Años después, hacia 1524, su sobrina, doña Brianda de Mendoza, fundó en su seno un Colegio de Doncellas Nobles y un Beaterio de alcurniadas damas. Años adelante pasaría a convertirse en Convento de monjas franciscanas. Pero en su inicio pidió un templo, que fue trazado y construido, de sus propias manos incluso tallados algunos detalles, por Alonso de Covarrubias, el mejor arquitecto y decorador del momento. La portada de la iglesia es otra de las sublimes obras del arte que se ha llamado plateresco y que hoy mas prudentemente se califica de «renacentista hispano» en su ámbito toledano, con decoración plateresca.

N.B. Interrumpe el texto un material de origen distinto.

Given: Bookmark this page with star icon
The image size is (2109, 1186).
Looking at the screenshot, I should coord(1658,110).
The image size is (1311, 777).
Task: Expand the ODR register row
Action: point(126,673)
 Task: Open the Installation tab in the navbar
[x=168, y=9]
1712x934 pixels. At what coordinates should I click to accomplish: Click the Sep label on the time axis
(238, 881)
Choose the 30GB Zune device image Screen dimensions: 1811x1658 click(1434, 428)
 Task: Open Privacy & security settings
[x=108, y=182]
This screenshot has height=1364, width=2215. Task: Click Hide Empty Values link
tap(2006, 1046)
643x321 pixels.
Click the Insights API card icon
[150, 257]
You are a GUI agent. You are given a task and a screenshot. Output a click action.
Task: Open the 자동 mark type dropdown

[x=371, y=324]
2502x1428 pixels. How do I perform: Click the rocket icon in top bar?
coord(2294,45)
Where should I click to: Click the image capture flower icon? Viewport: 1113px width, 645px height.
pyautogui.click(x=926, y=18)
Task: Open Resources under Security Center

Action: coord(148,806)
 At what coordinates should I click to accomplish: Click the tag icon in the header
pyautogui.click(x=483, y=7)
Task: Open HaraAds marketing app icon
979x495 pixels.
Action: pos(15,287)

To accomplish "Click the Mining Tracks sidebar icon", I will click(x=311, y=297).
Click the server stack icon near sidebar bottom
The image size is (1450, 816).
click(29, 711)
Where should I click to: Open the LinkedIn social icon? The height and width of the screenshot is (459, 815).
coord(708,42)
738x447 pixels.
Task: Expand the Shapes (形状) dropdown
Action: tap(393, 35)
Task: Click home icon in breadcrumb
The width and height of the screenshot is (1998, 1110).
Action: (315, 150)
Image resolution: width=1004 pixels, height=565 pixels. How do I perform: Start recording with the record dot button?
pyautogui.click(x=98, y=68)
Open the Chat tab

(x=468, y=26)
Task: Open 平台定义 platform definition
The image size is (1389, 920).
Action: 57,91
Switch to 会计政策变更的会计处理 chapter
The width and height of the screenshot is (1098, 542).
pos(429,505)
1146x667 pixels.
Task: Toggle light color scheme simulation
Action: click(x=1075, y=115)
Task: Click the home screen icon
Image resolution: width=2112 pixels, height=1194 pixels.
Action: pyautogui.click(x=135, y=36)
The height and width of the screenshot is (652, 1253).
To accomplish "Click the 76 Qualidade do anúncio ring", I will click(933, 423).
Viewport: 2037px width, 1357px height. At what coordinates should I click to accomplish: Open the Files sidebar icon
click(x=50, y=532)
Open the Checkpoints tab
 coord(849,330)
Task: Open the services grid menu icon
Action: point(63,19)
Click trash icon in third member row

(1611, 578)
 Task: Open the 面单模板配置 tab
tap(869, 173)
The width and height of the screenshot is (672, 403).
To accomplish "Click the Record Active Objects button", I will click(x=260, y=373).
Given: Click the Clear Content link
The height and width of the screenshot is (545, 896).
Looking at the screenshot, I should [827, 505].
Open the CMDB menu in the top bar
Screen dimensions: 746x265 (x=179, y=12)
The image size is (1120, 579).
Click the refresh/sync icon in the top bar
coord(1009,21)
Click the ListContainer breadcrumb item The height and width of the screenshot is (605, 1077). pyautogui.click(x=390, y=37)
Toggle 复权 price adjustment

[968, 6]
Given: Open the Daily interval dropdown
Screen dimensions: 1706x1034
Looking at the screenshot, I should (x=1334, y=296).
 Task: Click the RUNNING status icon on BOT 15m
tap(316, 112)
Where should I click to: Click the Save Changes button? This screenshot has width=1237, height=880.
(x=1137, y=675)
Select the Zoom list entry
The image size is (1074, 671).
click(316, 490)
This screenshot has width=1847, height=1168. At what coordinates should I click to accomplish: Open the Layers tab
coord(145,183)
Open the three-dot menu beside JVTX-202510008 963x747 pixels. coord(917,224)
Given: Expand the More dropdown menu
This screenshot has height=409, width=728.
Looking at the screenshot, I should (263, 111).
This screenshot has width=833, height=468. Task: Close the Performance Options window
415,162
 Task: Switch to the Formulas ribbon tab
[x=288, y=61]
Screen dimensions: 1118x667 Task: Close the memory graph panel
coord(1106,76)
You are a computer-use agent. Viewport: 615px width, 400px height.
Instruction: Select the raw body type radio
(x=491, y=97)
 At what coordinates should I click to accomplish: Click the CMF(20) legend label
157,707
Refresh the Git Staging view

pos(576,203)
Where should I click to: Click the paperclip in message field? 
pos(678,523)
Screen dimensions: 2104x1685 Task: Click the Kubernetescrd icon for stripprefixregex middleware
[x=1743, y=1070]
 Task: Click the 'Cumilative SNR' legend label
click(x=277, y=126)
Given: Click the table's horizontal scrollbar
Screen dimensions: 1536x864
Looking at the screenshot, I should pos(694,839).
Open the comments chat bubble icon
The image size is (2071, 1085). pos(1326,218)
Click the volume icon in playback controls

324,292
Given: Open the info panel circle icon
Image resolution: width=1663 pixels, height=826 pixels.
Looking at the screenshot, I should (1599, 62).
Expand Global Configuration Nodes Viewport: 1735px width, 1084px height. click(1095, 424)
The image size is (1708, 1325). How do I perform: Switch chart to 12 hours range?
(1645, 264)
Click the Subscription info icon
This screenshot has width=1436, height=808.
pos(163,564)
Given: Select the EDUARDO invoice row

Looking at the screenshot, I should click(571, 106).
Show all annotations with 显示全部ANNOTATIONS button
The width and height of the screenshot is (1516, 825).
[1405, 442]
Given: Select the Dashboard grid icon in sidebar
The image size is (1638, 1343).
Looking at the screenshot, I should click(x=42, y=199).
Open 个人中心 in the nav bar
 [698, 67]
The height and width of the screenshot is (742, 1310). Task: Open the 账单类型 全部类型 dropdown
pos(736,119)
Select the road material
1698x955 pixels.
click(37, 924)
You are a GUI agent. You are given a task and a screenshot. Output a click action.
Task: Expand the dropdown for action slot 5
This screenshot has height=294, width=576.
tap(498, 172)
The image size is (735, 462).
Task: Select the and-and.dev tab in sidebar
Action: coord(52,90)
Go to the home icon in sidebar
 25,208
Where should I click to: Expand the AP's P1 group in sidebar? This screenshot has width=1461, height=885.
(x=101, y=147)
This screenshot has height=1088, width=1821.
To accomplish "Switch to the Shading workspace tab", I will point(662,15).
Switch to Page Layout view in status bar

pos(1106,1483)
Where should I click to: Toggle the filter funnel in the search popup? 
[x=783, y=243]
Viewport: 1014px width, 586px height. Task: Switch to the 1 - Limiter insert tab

El resto es más o menos conocido de todos. La Desamortización de Mendizábal vació de monjas y obras de arte el interior del edificio, que fue pasando, a lo largo del siglo XIX, progresivamente por las funciones de Cárcel provincial, Diputación Provincial, Museo de Bellas Artes, Instituto de Enseñanza Media, y alguna otra. Finalmente, desde los inicios de este siglo, solo como Instituto funcionó. Y en él, otra vez lo recuerdo, muchos de los alcarreños que vivimos, y aun otros cuantos que ya murieron, pasaron por sus aulas recibiendo saberes, entretenimientos, filosofías y latines… con el variopinto resultado que está a la vista.
Si en este número especial de NUEVA ALCARRIA hemos querido dejar que corra la alegría, que inunde las manos y el pecho de quien lo lea, esta noticia y esta constancia de que el «viejo Instituto» del Brianda está ya repoblado y en marcha se suma a la evidencia cada día más firme de que lo hace en una «nueva Guadalajara» que desde la riqueza de sus industrias y múltiples quehaceres le pondrá la luz, la fuerza y seguro que el respeto que se merece.
Para todos los que vivimos allí algún tiempo, y de un modo u otro le recordamos cada día, este acontecimiento no deja de ser una verdadera epifanía. Una manifestación solemne y alegre de vida.